REQUEST:
Reproduce the data below, substituting "Point to an element on the screen" for each occurrence of "Locate an element on the screen" and leaving everything else unchanged.

MATERIAL TO PROCESS:

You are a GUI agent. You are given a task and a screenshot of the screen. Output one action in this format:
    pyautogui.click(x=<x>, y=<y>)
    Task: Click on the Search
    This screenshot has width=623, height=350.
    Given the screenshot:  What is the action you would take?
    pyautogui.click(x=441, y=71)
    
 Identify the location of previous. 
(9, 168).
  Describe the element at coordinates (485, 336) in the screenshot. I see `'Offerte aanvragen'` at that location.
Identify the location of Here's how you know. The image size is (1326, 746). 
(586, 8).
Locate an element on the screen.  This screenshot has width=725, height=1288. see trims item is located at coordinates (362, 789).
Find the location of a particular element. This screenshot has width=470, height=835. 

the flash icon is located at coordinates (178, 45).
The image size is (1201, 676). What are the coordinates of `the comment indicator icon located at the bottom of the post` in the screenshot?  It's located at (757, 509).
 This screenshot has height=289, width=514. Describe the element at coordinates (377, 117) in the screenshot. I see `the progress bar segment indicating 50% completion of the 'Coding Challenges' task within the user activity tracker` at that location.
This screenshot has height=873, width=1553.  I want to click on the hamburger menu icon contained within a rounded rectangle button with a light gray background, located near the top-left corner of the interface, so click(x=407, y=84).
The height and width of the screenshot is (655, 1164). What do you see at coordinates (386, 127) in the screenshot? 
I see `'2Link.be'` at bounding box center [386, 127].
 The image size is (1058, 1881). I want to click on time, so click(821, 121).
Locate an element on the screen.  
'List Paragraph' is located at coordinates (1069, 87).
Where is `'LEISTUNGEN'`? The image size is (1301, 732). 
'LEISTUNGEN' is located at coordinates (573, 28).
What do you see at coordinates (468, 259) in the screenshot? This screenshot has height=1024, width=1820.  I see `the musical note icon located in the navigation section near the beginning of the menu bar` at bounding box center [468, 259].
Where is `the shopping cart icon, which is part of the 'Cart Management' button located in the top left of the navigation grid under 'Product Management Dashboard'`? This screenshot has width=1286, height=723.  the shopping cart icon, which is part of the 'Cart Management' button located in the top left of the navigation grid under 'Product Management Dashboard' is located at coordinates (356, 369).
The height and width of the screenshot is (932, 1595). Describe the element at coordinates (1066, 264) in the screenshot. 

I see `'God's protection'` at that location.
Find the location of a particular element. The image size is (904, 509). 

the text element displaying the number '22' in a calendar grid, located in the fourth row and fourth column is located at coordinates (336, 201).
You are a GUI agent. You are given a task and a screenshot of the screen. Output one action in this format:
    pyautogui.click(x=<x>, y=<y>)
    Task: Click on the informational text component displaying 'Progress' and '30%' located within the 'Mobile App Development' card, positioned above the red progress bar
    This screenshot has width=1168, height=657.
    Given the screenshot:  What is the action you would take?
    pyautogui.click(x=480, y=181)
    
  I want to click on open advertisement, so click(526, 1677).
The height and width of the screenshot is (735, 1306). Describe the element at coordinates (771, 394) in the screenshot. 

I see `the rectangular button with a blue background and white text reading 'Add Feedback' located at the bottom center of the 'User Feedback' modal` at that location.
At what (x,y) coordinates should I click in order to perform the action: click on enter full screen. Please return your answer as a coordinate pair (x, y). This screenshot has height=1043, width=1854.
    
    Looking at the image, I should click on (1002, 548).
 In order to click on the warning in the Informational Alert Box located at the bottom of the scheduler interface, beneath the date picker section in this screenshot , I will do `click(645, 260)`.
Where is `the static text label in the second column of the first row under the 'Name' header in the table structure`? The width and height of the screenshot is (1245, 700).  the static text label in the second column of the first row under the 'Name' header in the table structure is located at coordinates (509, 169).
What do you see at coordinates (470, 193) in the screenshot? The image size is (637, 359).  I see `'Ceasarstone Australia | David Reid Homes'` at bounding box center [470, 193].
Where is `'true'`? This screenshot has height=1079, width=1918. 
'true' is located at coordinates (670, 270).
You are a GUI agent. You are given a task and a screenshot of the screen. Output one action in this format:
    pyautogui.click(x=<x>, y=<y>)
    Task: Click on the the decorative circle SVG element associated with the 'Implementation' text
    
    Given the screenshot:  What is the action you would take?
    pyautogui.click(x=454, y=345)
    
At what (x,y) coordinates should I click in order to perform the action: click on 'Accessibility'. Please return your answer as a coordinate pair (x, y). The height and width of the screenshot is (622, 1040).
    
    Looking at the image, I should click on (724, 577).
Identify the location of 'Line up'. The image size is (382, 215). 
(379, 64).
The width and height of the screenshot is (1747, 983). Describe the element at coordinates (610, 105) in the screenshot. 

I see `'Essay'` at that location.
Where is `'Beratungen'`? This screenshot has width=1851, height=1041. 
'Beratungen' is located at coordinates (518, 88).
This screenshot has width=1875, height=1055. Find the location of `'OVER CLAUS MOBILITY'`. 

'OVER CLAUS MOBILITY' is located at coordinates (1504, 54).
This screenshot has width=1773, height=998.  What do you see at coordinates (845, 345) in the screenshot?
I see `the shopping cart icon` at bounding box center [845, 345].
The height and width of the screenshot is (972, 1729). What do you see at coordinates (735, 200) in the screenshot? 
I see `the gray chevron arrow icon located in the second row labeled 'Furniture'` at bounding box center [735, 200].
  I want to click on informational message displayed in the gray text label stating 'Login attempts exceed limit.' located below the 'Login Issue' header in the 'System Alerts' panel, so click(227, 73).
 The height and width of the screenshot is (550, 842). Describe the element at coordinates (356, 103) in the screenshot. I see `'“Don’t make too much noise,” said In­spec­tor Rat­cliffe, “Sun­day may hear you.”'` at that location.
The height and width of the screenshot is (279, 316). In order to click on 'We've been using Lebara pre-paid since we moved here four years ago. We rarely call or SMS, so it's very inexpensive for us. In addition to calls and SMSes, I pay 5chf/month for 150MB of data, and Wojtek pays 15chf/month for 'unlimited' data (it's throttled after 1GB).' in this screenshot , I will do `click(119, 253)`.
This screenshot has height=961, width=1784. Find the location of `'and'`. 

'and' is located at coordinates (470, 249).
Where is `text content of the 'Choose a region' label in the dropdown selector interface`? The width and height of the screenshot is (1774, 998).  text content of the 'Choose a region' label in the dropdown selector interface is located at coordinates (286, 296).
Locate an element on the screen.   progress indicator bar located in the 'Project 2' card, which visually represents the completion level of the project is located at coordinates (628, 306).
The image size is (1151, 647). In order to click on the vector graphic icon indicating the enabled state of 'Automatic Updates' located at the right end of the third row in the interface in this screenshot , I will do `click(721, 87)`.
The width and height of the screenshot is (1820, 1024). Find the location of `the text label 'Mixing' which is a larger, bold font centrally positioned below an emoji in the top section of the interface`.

EXERCISE RESPONSE:
You are a GUI agent. You are given a task and a screenshot of the screen. Output one action in this format:
    pyautogui.click(x=<x>, y=<y>)
    Task: Click on the Search
    This screenshot has width=623, height=350.
    Given the screenshot:  What is the action you would take?
    pyautogui.click(x=441, y=71)
    
 Identify the location of previous. 
(9, 168).
  Describe the element at coordinates (485, 336) in the screenshot. I see `'Offerte aanvragen'` at that location.
Identify the location of Here's how you know. The image size is (1326, 746). 
(586, 8).
Point to an element on the screen.  This screenshot has width=725, height=1288. see trims item is located at coordinates (362, 789).
Find the location of a particular element. This screenshot has width=470, height=835. 

the flash icon is located at coordinates (178, 45).
The image size is (1201, 676). What are the coordinates of `the comment indicator icon located at the bottom of the post` in the screenshot?  It's located at (757, 509).
 This screenshot has height=289, width=514. Describe the element at coordinates (377, 117) in the screenshot. I see `the progress bar segment indicating 50% completion of the 'Coding Challenges' task within the user activity tracker` at that location.
This screenshot has height=873, width=1553.  I want to click on the hamburger menu icon contained within a rounded rectangle button with a light gray background, located near the top-left corner of the interface, so click(x=407, y=84).
The height and width of the screenshot is (655, 1164). What do you see at coordinates (386, 127) in the screenshot? 
I see `'2Link.be'` at bounding box center [386, 127].
 The image size is (1058, 1881). I want to click on time, so click(821, 121).
Point to an element on the screen.  
'List Paragraph' is located at coordinates (1069, 87).
Where is `'LEISTUNGEN'`? The image size is (1301, 732). 
'LEISTUNGEN' is located at coordinates (573, 28).
What do you see at coordinates (468, 259) in the screenshot? This screenshot has height=1024, width=1820.  I see `the musical note icon located in the navigation section near the beginning of the menu bar` at bounding box center [468, 259].
Where is `the shopping cart icon, which is part of the 'Cart Management' button located in the top left of the navigation grid under 'Product Management Dashboard'`? This screenshot has width=1286, height=723.  the shopping cart icon, which is part of the 'Cart Management' button located in the top left of the navigation grid under 'Product Management Dashboard' is located at coordinates (356, 369).
The height and width of the screenshot is (932, 1595). Describe the element at coordinates (1066, 264) in the screenshot. 

I see `'God's protection'` at that location.
Find the location of a particular element. The image size is (904, 509). 

the text element displaying the number '22' in a calendar grid, located in the fourth row and fourth column is located at coordinates (336, 201).
You are a GUI agent. You are given a task and a screenshot of the screen. Output one action in this format:
    pyautogui.click(x=<x>, y=<y>)
    Task: Click on the informational text component displaying 'Progress' and '30%' located within the 'Mobile App Development' card, positioned above the red progress bar
    This screenshot has width=1168, height=657.
    Given the screenshot:  What is the action you would take?
    pyautogui.click(x=480, y=181)
    
  I want to click on open advertisement, so click(526, 1677).
The height and width of the screenshot is (735, 1306). Describe the element at coordinates (771, 394) in the screenshot. 

I see `the rectangular button with a blue background and white text reading 'Add Feedback' located at the bottom center of the 'User Feedback' modal` at that location.
At what (x,y) coordinates should I click in order to perform the action: click on enter full screen. Please return your answer as a coordinate pair (x, y). This screenshot has height=1043, width=1854.
    
    Looking at the image, I should click on (1002, 548).
 In order to click on the warning in the Informational Alert Box located at the bottom of the scheduler interface, beneath the date picker section in this screenshot , I will do `click(645, 260)`.
Where is `the static text label in the second column of the first row under the 'Name' header in the table structure`? The width and height of the screenshot is (1245, 700).  the static text label in the second column of the first row under the 'Name' header in the table structure is located at coordinates (509, 169).
What do you see at coordinates (470, 193) in the screenshot? The image size is (637, 359).  I see `'Ceasarstone Australia | David Reid Homes'` at bounding box center [470, 193].
Where is `'true'`? This screenshot has height=1079, width=1918. 
'true' is located at coordinates (670, 270).
You are a GUI agent. You are given a task and a screenshot of the screen. Output one action in this format:
    pyautogui.click(x=<x>, y=<y>)
    Task: Click on the the decorative circle SVG element associated with the 'Implementation' text
    
    Given the screenshot:  What is the action you would take?
    pyautogui.click(x=454, y=345)
    
At what (x,y) coordinates should I click in order to perform the action: click on 'Accessibility'. Please return your answer as a coordinate pair (x, y). The height and width of the screenshot is (622, 1040).
    
    Looking at the image, I should click on (724, 577).
Identify the location of 'Line up'. The image size is (382, 215). 
(379, 64).
The width and height of the screenshot is (1747, 983). Describe the element at coordinates (610, 105) in the screenshot. 

I see `'Essay'` at that location.
Where is `'Beratungen'`? This screenshot has width=1851, height=1041. 
'Beratungen' is located at coordinates (518, 88).
This screenshot has width=1875, height=1055. Find the location of `'OVER CLAUS MOBILITY'`. 

'OVER CLAUS MOBILITY' is located at coordinates (1504, 54).
This screenshot has width=1773, height=998.  What do you see at coordinates (845, 345) in the screenshot?
I see `the shopping cart icon` at bounding box center [845, 345].
The height and width of the screenshot is (972, 1729). What do you see at coordinates (735, 200) in the screenshot? 
I see `the gray chevron arrow icon located in the second row labeled 'Furniture'` at bounding box center [735, 200].
  I want to click on informational message displayed in the gray text label stating 'Login attempts exceed limit.' located below the 'Login Issue' header in the 'System Alerts' panel, so click(227, 73).
 The height and width of the screenshot is (550, 842). Describe the element at coordinates (356, 103) in the screenshot. I see `'“Don’t make too much noise,” said In­spec­tor Rat­cliffe, “Sun­day may hear you.”'` at that location.
The height and width of the screenshot is (279, 316). In order to click on 'We've been using Lebara pre-paid since we moved here four years ago. We rarely call or SMS, so it's very inexpensive for us. In addition to calls and SMSes, I pay 5chf/month for 150MB of data, and Wojtek pays 15chf/month for 'unlimited' data (it's throttled after 1GB).' in this screenshot , I will do `click(119, 253)`.
This screenshot has height=961, width=1784. Find the location of `'and'`. 

'and' is located at coordinates (470, 249).
Where is `text content of the 'Choose a region' label in the dropdown selector interface`? The width and height of the screenshot is (1774, 998).  text content of the 'Choose a region' label in the dropdown selector interface is located at coordinates (286, 296).
Point to an element on the screen.   progress indicator bar located in the 'Project 2' card, which visually represents the completion level of the project is located at coordinates (628, 306).
The image size is (1151, 647). In order to click on the vector graphic icon indicating the enabled state of 'Automatic Updates' located at the right end of the third row in the interface in this screenshot , I will do `click(721, 87)`.
The width and height of the screenshot is (1820, 1024). Find the location of `the text label 'Mixing' which is a larger, bold font centrally positioned below an emoji in the top section of the interface`.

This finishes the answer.